Everything had that “almost finished” feeling, and it made my heart swell. I was proud of what this house had become, but I was even more proud of the woman who’d led the charge. I was more than happy to be an accessory to her greatness.
Speaking of that woman, she was standing in the corner, with a pen behind each ear and her stylus in her mouth, looking at something on her iPad.
As if she could sense that I was looking at her, she glanced up from her iPad. When she saw me, she hit me with the quiet smile that had become my favorite. When she smiled at me that way, it was like sharing a secret that only the two of us knew.
I walked over to her and, without thinking, leaned in and gave her a kiss on the temple. She didn’t seem to mind.
“What are you so caught up in over here?” I asked.
She flipped her iPad around to show me a digital rendering of the space we were standing in. “We’re doing the wainscoting tomorrow,” she explained, pointing across the room to where two men were applying blue-and-white floral wallpaper to the top half of the wall. The blue was light, subtle. I liked it. “I think I want it tall,” she said. “Maybe two-thirds up the wall. What do you think?”
“Is it going to be that same blue that’s in the wallpaper?” I asked.
“A little darker,” she said. “But not by much.”
“Then I think two-thirds up the wall is perfect,” I responded. “The counter looks amazing,” I said, gesturing at the marble. “All of the colors in here make it feel so”—I tried to think of the right word—“homey.”
Ada smiled. “That’s the point, cowboy. Let me show you the bedrooms,” she said, and started walking toward the back of the house. “I wanted to stick with a vintage color palette, so there’s lots of powder blue—obviously—some greens, and some pinks to pay homage to that bathroom tile we love.”
I liked the way she said “we.” Ada led me through all six of the bedrooms. They weren’t furnished yet, but they were finished otherwise. They had a mix of paint, wallpaper, and wainscoting. One of them shared the exposed-brick living room wall. They all felt unique and different—something you would expect in an antiquey bed-and-breakfast—but still fresh and clean, not cluttered or fussy.
The primary suite had French doors that opened onto a small patio that had been refinished. I knew landscaping was on the docket for next week and the week after, but it already looked great.
The French doors were bracketed by white linen curtains that looked like they had a field of wildflowers painted on them.
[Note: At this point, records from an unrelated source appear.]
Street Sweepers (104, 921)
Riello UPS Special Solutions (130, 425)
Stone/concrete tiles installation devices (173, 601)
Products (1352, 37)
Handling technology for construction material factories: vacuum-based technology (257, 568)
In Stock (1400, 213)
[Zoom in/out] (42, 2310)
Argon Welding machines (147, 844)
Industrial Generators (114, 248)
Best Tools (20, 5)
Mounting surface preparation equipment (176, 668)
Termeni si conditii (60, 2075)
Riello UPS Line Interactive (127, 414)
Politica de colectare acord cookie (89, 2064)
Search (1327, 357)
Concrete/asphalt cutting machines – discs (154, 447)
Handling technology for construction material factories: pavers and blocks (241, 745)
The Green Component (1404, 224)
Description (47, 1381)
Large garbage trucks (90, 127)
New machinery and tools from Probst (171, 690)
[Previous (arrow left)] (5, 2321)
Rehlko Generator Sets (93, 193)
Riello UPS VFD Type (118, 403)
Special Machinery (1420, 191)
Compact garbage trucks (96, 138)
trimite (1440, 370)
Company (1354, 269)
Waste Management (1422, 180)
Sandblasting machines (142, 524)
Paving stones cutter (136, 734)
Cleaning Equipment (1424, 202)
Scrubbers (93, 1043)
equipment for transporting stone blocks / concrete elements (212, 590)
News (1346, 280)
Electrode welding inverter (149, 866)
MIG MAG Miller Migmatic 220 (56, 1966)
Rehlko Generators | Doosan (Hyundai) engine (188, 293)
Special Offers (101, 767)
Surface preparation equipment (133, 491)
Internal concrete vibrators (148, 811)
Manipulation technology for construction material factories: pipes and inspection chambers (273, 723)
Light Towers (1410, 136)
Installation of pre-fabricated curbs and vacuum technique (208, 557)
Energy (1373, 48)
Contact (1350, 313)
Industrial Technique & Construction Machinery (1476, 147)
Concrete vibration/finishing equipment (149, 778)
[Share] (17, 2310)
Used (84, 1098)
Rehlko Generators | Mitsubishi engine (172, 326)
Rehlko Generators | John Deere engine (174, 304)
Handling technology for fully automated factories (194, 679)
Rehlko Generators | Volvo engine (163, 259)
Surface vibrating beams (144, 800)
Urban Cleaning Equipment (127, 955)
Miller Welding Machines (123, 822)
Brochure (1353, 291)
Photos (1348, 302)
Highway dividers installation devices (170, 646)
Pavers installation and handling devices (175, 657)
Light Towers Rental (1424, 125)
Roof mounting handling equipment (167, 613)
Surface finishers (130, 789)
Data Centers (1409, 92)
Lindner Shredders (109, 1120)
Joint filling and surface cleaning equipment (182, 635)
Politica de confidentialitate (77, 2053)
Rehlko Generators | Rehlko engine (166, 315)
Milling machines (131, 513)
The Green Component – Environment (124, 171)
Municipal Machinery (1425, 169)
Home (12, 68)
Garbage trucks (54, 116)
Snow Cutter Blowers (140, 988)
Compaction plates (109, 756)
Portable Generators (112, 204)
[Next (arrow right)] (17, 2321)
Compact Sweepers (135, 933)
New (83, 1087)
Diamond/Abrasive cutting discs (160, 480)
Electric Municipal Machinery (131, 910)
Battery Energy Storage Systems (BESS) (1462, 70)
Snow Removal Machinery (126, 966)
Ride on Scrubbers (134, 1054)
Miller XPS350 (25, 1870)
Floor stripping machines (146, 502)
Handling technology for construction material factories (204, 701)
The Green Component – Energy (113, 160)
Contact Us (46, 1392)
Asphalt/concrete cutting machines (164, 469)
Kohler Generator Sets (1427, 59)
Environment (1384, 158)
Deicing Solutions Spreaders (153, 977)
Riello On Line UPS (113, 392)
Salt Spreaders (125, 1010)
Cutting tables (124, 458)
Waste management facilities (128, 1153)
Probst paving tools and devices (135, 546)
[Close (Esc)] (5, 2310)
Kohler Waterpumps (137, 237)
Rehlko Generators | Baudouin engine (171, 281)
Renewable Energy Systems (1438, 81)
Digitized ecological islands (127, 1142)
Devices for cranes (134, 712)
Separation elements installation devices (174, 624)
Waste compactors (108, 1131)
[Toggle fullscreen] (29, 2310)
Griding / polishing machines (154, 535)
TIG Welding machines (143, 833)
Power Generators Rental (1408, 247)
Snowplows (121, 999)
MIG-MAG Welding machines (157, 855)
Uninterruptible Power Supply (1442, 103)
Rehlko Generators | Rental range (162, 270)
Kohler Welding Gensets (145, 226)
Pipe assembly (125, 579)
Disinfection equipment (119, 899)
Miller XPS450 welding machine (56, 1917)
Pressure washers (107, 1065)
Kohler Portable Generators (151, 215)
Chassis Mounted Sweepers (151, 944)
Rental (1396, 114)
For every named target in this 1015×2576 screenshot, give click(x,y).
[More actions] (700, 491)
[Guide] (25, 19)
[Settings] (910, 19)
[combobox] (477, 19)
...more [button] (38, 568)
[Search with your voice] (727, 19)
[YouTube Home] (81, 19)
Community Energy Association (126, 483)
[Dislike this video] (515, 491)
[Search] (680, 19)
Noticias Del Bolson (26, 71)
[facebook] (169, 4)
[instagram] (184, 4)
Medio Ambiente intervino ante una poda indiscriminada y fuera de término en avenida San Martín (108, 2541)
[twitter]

Roses too. “Where did you get those?” I asked, pointing to the curtains. “I like them.”
Ada’s cheeks turned pink—something that didn’t happen very often. “We made them. Emmy, Teddy, Cam, and I. That’s what we did that night a few weeks ago. They’re wildflowers from around the ranch and roses from the bushes outside the Big House.”
My mom’s rosebushes. “They’re amazing,” I said, loving them even more now.
“I saved the wildflowers we used and dried them. I poured resin coasters with them and modpodged them onto candles, jars, glasses, and tea lights. It could come off kitschy, but I’m hopeful. And that brings up the other thing I wanted to talk to you about,” she said. “Are there any specific decor items—art, trinkets, books, anything—that you want to incorporate down here? Pieces of Rebel Blue that might need a new life at a new home?”
“We can search the attic at the Big House,” I said. “That’s where most of the original stuff from this place ended up. But…” I paused, feeling a lump form in my throat over what I was about to say.
“But what?” Ada asked softly.
“There are a few things for sure that I know I want in here,” I said. Ada nodded, waiting. “My mom was a painter. A brilliant painter, really. We have stacks of her paintings in the attic. They’ve been covered for so long, and I think”—I tried to swallow the lump in my throat, but that fucker wouldn’t budge—“I think she would be happy to have them here.”
Ada wrapped her arms around my waist and laid her head on my chest. “I think that sounds perfect, Wes.”